**Description of the task**
The entries follow. Copy every line in which "will" appears.

Stored data entries

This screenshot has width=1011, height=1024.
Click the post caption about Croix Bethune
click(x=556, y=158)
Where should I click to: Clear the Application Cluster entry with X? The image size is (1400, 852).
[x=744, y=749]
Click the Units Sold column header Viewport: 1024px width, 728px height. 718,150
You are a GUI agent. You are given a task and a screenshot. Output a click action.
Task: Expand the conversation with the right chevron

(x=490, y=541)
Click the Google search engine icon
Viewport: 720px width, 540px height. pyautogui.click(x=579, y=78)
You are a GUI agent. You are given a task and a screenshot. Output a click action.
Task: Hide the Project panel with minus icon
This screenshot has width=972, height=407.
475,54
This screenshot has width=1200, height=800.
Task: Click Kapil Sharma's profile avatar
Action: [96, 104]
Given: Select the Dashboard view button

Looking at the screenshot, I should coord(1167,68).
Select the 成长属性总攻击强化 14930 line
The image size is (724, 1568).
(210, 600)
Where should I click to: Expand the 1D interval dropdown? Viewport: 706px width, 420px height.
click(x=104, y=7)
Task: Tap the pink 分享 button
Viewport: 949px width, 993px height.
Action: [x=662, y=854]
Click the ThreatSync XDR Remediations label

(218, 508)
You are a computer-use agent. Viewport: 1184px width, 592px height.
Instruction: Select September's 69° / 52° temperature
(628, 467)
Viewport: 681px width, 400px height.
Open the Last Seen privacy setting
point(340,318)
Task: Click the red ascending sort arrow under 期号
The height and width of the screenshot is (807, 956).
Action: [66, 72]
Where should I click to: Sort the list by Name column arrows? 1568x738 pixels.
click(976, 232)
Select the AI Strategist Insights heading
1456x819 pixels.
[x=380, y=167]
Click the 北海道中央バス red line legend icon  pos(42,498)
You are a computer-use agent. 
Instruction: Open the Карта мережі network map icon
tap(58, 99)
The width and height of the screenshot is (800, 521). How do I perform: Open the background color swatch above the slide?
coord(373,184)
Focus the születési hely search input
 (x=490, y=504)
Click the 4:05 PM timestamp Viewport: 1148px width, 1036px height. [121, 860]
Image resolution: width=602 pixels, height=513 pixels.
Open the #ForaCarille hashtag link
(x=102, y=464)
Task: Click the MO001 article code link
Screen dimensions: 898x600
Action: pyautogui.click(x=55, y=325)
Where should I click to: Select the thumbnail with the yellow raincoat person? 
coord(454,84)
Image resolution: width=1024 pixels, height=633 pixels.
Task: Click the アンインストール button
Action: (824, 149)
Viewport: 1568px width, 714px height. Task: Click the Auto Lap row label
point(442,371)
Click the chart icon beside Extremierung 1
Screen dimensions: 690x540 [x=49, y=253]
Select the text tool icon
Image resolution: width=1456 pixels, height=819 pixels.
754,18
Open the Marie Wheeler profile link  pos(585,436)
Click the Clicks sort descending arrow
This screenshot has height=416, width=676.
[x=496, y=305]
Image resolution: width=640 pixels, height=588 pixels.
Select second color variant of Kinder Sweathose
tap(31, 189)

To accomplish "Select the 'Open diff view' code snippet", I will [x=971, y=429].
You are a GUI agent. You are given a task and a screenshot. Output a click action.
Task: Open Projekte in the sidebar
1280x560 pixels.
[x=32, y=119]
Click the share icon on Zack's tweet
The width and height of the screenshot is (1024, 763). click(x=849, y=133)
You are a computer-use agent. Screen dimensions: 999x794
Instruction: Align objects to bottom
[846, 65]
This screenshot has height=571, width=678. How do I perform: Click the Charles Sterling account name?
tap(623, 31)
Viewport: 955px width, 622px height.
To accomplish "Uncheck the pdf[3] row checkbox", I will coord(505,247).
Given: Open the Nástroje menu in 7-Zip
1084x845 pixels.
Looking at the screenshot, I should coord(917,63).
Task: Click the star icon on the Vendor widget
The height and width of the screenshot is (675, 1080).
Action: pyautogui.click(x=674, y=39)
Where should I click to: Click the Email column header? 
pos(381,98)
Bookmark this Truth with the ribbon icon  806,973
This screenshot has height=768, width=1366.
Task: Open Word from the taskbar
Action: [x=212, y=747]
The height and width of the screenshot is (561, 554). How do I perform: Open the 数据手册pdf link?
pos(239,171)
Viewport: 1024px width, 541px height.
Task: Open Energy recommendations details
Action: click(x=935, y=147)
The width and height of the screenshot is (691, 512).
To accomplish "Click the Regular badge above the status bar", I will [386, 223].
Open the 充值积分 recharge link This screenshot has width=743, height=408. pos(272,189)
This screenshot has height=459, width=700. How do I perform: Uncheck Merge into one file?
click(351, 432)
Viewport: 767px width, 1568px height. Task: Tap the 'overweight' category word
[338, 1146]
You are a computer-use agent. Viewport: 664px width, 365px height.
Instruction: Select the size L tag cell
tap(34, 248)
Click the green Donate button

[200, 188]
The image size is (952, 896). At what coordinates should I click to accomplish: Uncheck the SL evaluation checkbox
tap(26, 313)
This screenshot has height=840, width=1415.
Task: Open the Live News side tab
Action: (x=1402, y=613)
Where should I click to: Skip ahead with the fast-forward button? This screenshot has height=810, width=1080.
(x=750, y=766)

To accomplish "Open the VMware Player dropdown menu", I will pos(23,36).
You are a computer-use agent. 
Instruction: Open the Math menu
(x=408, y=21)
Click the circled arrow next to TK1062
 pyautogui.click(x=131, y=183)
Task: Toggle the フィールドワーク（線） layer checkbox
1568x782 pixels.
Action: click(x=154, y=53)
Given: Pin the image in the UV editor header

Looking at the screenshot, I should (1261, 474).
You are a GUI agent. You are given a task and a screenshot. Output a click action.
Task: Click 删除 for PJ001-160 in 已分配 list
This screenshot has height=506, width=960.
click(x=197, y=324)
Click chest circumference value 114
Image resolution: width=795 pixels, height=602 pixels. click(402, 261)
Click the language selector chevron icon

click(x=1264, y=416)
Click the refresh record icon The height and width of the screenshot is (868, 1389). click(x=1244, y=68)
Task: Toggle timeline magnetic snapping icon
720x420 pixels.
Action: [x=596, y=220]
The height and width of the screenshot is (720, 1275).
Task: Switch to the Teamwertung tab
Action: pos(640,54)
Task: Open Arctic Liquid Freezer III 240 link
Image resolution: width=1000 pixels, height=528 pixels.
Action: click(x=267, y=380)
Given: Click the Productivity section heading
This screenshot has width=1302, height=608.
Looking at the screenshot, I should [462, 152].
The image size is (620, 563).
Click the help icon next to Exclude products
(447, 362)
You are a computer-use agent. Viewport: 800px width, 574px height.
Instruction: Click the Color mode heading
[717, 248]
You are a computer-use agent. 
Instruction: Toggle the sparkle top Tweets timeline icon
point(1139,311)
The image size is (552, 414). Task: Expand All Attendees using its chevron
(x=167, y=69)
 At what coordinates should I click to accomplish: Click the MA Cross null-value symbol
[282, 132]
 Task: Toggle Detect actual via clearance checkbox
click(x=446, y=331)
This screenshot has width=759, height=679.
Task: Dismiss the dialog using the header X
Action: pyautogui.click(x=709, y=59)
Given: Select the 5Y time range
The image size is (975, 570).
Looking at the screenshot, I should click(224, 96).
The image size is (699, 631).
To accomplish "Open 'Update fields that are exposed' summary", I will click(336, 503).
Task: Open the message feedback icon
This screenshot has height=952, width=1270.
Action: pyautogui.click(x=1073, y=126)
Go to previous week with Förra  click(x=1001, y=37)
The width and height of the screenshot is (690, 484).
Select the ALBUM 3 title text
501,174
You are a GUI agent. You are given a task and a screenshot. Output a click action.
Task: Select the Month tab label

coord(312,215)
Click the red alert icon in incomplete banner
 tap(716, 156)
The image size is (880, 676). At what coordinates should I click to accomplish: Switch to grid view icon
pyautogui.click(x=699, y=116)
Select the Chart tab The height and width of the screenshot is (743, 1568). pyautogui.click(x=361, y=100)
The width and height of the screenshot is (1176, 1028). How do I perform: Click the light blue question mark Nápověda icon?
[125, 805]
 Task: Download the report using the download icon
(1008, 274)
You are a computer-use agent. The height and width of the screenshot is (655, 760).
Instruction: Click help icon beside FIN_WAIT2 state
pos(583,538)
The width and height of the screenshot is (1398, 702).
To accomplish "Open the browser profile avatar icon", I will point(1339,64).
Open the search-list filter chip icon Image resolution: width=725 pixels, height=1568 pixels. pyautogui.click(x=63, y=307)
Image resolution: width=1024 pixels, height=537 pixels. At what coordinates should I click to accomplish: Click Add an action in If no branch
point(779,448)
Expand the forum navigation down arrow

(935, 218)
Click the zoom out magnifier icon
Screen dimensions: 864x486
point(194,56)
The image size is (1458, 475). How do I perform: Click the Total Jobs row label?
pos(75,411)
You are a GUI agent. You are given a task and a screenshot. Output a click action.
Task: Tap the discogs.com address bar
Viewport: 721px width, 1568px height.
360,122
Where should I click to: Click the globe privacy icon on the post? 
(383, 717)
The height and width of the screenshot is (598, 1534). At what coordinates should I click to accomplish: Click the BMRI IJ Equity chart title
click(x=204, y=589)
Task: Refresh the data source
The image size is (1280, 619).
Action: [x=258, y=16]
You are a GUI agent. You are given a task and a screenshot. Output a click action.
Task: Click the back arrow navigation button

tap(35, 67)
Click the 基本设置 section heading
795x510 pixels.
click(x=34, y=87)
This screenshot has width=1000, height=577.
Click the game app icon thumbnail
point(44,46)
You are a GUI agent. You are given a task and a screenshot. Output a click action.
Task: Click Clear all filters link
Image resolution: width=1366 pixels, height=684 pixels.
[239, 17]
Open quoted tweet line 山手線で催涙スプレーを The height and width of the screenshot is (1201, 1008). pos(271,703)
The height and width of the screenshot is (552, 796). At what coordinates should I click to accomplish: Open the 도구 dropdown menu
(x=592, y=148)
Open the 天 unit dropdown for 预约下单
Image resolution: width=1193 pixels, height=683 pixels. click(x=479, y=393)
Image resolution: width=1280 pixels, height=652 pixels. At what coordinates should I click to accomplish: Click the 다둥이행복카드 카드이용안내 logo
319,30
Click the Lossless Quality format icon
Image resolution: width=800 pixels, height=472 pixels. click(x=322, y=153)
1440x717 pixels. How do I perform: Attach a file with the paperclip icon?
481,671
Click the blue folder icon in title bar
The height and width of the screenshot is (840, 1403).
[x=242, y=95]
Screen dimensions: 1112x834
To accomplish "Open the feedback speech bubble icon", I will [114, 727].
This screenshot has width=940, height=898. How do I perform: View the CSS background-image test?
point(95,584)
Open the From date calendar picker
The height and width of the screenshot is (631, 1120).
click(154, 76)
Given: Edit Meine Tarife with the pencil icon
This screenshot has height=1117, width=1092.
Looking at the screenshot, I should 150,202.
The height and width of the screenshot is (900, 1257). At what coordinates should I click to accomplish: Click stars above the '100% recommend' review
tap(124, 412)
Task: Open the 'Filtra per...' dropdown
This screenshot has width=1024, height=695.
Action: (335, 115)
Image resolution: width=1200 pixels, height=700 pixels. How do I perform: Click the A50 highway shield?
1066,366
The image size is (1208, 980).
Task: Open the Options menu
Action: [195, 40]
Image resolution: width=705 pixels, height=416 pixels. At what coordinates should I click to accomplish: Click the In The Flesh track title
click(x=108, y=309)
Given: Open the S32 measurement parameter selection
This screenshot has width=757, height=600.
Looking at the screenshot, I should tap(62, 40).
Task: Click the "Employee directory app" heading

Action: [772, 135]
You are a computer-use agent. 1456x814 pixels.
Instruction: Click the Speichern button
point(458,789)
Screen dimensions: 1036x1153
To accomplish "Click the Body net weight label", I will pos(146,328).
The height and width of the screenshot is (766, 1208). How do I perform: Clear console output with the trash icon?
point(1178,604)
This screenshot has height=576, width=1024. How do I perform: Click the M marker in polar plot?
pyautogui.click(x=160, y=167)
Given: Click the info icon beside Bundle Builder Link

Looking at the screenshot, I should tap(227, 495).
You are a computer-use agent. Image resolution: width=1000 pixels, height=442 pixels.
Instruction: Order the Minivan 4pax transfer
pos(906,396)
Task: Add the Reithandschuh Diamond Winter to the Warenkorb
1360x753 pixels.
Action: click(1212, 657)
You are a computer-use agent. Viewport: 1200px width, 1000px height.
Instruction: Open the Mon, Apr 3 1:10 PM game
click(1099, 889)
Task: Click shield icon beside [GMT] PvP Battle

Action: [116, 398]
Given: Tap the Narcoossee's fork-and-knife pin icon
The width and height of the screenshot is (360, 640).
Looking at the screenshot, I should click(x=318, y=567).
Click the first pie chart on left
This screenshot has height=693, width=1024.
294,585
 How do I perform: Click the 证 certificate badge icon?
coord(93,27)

**Answer to this problem**
To accomplish "Select the 'Open diff view' code snippet", I will [x=971, y=429].
To accomplish "Uncheck the pdf[3] row checkbox", I will coord(505,247).
To accomplish "Click the Regular badge above the status bar", I will [386, 223].
To accomplish "Open the VMware Player dropdown menu", I will pos(23,36).
To accomplish "Open 'Update fields that are exposed' summary", I will click(336, 503).
To accomplish "Open the browser profile avatar icon", I will point(1339,64).
To accomplish "Open the feedback speech bubble icon", I will [114, 727].
To accomplish "Click the Body net weight label", I will pos(146,328).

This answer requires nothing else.